## PROBLEM DESCRIPTION:
Keep only the lines from the start of the data through the line containing "Screen dimensions: 868x691", and output them exactly.

## Collected data entries:

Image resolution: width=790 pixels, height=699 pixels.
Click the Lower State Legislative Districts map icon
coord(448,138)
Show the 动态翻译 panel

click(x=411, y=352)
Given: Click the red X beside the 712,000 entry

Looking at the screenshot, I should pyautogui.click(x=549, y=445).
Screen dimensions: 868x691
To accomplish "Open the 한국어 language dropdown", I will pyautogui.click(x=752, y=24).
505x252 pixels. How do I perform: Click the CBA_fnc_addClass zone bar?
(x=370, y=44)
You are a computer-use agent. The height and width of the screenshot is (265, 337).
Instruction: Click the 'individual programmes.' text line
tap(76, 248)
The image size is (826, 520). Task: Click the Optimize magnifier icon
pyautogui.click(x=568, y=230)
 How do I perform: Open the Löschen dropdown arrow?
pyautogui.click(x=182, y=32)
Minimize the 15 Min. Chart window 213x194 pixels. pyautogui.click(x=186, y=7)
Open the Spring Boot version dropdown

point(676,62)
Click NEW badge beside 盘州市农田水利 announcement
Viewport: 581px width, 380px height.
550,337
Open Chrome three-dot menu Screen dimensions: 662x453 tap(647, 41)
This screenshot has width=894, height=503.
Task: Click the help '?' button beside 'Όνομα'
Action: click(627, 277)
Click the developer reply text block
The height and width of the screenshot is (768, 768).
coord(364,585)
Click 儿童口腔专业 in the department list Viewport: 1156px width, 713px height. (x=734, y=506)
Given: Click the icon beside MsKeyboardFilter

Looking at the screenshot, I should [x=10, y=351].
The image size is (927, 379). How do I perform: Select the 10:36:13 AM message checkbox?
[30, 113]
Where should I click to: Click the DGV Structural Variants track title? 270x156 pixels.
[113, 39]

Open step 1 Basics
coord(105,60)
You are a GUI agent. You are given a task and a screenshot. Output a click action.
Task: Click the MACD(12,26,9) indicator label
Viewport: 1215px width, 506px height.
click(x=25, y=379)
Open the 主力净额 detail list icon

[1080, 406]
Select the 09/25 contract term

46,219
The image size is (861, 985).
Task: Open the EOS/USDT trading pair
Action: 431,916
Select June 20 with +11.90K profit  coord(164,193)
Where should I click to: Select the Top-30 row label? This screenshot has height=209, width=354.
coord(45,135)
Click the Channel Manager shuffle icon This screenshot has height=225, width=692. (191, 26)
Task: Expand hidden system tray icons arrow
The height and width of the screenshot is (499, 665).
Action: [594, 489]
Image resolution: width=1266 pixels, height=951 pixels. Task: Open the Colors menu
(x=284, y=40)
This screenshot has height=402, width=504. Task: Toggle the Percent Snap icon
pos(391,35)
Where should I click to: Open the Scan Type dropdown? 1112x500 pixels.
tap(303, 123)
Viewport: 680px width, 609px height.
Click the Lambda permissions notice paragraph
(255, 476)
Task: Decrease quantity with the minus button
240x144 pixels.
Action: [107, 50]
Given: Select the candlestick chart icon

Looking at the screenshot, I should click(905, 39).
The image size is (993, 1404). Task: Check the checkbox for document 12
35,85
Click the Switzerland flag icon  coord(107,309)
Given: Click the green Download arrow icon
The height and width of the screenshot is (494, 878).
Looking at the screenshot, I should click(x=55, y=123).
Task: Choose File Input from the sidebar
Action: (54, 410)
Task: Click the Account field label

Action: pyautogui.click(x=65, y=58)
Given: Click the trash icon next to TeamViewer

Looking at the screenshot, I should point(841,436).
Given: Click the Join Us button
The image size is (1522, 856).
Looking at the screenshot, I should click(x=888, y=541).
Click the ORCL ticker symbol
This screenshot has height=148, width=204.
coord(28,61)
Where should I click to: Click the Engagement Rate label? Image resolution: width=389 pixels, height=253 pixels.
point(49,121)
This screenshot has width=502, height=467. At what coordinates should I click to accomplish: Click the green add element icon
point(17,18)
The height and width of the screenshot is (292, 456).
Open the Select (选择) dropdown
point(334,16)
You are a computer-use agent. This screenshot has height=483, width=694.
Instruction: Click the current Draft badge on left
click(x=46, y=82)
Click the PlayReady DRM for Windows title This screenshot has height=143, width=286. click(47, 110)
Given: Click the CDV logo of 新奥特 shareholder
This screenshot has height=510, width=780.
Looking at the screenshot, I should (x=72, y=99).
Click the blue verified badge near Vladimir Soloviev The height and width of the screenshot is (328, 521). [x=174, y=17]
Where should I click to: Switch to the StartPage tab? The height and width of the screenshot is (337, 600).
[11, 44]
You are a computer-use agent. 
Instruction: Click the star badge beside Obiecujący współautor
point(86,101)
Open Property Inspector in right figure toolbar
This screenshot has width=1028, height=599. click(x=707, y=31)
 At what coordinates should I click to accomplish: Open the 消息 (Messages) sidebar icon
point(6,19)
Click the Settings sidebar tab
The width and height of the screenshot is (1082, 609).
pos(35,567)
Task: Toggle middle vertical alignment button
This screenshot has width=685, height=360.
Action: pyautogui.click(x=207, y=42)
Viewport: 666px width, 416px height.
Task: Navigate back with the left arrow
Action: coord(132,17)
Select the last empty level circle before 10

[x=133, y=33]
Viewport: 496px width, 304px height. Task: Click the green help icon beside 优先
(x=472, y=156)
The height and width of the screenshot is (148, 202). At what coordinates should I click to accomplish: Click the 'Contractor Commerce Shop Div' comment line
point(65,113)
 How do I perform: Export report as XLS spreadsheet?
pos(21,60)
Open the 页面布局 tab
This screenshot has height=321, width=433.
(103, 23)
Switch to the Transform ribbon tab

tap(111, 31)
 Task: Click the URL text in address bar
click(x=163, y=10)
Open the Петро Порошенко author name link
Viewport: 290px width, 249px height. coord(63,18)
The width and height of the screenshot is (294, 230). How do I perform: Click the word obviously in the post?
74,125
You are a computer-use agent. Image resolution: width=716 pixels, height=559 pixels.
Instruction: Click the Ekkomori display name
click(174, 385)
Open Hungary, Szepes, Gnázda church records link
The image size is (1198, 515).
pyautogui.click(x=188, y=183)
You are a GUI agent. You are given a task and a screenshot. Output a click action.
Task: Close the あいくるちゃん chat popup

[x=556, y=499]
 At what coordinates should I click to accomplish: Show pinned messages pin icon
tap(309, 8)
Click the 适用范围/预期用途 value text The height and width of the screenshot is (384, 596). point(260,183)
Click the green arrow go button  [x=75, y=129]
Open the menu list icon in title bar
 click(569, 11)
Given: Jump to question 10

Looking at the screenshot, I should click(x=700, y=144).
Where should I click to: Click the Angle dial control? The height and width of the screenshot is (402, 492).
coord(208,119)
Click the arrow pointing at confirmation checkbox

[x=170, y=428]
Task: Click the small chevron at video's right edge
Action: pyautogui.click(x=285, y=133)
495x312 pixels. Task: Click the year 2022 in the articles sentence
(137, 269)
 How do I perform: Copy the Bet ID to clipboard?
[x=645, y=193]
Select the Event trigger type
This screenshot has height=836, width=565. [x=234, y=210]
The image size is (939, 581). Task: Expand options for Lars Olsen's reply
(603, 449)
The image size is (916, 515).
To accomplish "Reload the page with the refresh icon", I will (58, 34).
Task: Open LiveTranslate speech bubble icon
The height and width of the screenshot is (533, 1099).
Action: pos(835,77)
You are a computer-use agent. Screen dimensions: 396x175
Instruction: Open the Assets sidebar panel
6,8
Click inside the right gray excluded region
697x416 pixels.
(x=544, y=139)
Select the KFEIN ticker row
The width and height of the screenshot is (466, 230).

## PROBLEM SOLUTION:
Image resolution: width=790 pixels, height=699 pixels.
Click the Lower State Legislative Districts map icon
coord(448,138)
Show the 动态翻译 panel

click(x=411, y=352)
Given: Click the red X beside the 712,000 entry

Looking at the screenshot, I should pyautogui.click(x=549, y=445).
Screen dimensions: 868x691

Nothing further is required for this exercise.